* **Source passage**

▼

Pregnant mares’ urine biz wins case after big losses
From ANIMAL PEOPLE, January/February 2010:
NEW YORK, N.Y.– New York State Supreme Court Justice Martin
Shulman on December 16, 2009 threw out 23 lawsuits brought by breast
cancer victims against the makers of hormone supplements synthesized
from pregnant mare’s urine.
“While plaintiffs’ proffered evidence is extensive, a review
of the material and the record as a whole contain no evidence of
fraud, misrepresentation or deception,” Shulman wrote in dismissing
the cases before any of them went to trial.
The verdict appeared to blunt the economic impact of recent
jury awards totaling more than $165 million against the PMU
industry–and appeared to vindicate the Pfizer Inc. strategy of
consolidating and defending the industry, even as new scientific
findings strengthened the association of PMU-based hormone
supplements with an elevated risk of breast cancer.
The number of prescriptions written for Prempro and other
PMU-based supplements dropped from 61 million in 2001 to just 21
million in 2004, after the the federally funded Women’s Health
Initiative recognized the risk in 2002, halting a long-term study of
the effects of taking the top-selling hormone drug Prempro.
The Women’s Health Initiative warned study participants that
continuing to take Prempro might increase their risk of contracting
breast cancer. “Subsequent research also linked the pill to a higher
rate of death from lung cancer,” summarized John Fauber of the
Milwaukee Journal Sentinel.
University of Wisconsin at Madison researchers told delegates
to the 2009 American Association for Cancer Research annual
conference in Houston that after the Women’s Health Initiative
findings were publicized, “invasive breast cancer rates unexpectedly
dropped from 138 per 100,000 women in 2001, to 125 per 100,000 in
2003,” Fauber wrote. “Using a mathematical model, they found that
42% of the decline in invasive breast cancer from 2002 to 2003, or
6,000 cases, was due to less use of hormones.”

▲

* **Dataset extract**
▼

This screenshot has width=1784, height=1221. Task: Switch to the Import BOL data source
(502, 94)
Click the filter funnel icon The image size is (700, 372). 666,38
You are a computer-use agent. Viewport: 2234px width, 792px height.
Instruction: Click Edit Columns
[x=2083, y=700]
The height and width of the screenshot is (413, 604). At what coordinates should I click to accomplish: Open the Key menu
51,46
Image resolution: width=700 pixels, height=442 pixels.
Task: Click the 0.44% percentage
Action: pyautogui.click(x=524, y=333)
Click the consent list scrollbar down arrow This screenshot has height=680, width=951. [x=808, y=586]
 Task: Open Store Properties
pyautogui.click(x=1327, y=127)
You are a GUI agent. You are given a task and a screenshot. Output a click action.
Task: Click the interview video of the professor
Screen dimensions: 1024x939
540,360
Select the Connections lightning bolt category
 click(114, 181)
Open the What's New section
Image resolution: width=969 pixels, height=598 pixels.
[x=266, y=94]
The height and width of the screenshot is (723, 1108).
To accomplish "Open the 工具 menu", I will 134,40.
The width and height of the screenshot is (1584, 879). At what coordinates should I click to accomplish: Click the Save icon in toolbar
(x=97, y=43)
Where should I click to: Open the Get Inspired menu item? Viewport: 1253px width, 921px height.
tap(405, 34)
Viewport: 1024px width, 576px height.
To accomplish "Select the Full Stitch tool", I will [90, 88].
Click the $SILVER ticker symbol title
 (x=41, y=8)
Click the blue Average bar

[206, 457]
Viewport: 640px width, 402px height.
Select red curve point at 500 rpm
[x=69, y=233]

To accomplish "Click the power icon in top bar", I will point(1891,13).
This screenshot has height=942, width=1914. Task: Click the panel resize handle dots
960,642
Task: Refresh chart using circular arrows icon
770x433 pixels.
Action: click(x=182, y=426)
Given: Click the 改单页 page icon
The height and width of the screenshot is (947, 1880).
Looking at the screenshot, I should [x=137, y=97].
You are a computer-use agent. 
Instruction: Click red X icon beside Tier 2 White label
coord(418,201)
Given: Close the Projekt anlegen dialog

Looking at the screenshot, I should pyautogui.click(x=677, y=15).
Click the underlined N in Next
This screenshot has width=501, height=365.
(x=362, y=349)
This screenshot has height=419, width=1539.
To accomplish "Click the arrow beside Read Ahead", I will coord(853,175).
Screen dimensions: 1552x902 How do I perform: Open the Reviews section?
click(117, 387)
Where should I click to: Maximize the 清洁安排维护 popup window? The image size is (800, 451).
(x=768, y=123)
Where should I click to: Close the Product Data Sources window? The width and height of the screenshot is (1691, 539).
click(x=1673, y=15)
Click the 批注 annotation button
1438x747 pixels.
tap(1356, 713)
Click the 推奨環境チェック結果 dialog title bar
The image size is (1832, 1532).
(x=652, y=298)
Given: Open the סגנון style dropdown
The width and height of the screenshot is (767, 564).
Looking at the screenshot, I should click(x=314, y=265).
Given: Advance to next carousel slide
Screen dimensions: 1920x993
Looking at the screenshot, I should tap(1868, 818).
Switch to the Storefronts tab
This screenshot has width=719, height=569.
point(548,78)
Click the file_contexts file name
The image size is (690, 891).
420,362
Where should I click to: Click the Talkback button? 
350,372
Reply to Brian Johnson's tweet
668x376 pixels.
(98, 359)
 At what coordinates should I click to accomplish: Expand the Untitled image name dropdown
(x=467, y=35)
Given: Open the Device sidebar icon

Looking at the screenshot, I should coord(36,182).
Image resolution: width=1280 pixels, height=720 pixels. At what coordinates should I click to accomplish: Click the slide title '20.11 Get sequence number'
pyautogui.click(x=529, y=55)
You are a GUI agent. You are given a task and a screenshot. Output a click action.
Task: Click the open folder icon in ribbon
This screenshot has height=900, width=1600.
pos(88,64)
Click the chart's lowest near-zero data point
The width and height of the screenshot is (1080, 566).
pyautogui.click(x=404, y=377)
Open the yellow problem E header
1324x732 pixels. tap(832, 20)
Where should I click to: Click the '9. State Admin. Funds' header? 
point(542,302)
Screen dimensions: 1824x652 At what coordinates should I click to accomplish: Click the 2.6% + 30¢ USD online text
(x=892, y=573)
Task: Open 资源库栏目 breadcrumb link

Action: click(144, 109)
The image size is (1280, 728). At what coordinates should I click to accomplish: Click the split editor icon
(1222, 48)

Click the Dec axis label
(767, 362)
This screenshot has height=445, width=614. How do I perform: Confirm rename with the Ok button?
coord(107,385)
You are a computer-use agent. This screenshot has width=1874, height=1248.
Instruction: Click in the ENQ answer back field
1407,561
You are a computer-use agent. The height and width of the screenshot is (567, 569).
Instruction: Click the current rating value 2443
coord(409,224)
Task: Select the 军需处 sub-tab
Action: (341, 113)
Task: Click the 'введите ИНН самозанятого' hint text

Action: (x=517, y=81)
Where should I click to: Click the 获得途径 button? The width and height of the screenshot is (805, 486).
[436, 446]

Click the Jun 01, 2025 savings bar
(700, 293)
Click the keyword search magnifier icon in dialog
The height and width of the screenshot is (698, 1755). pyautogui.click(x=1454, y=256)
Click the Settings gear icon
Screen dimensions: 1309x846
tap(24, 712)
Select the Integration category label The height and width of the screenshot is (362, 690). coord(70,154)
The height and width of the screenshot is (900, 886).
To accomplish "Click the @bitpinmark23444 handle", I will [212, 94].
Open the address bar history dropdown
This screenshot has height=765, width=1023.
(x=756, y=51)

▲

* **Problem set**
(1) Answer these from the mares' urine article:
(a) On what date did Justice Martin Shulman throw out the lawsuits?
(b) How many prescriptions for PMU-based supplements were written in 2004?
(c) In which city was the 2009 American Association for Cancer Research annual conference held?
(2) Decide whether each statement agrees with the mares' urine article, giving yes or no and the words from the article that settle it:
(a) The 23 lawsuits were dismissed after trials had begun.
(b) Recent jury awards against the PMU industry totaled more than $165 million.
(c) The researchers attributed the entire decline in invasive breast cancer from 2002 to 2003 to less hormone use.
(3) Please carry on the mares' urine article from its last sentence.
The material has no connection to the mares' urine article.

* **Answers by item number**
(1)
(a) December 16, 2009
(b) 21 million
(c) Houston

(2)
(a) No: "before any of them went to trial"
(b) Yes: "jury awards totaling more than $165 million against the PMU industry"
(c) No: "42% of the decline in invasive breast cancer from 2002 to 2003, or 6,000 cases, was due to less use of hormones"

(3)
The number of pregnant mares kept confined for six months a
year in urine collection stalls is believed to have dropped by about
half, after a decade of attempts by animal advocacy organizations to
boycott PMU drugs had little evident effect. PMU industry sources
claim that the drop in demand for horse estrogen led to use of
smaller horses than the draft breeds previously used, and that
breeders are now trying to produce foals who have market value other
than just for slaughter, but this is difficult to verify.
Prior to the Shulman verdict the momentum of court decisions
appeared to favor the plaintiffs. A Pennsylvania jury, for example,
on November 20, 2009 ordered the hormone drug makers Wyeth and
Pharmacia-Upjohn to pay compensatory damages of $6.3 million to
women who contracted breast cancer after taking the products. On
November 23 the same jury assessed $75 million in punitive damages
against the companies. A day later a jury in Decatur, Illinois
awarded $28 million to plaintiff Donna Kendall.
To that point, reported Jef Feeley and Sopia Pearson of
Bloomberg News, 35 lawsuits over health effects of PMU drugs had
gone to trial. Six of the nine most recent to go before juries
brought verdicts for the plaintiffs, but 19 cases were dismissed or
withdrawn. At least five cases were settled out of court. A $99
million award by a Reno jury in 2007 “was later reduced to $35
million and is being appealed,” Feeley and Pearson wrote. An
Arkansas federal jury award of $27 million was dismissed in early
2009. The case was scheduled for retrial.
As many as 10,000 PMU supplement cases are reportedly pending.
PMU-based hormone supplements were made and sold chiefly by
Wyeth Inc. from 1942 until January 2009, when Pfizer, the world’s
largest pharmaceutical firm, bought Wyeth and whatever liability it
might have for $68 billion. The deal was formally completed on
October 15, 2009. Pfizer also bought Pharmacia-Upjohn, the
longtime maker of Provera, an estrogen drug often combined with the
Wyeth products.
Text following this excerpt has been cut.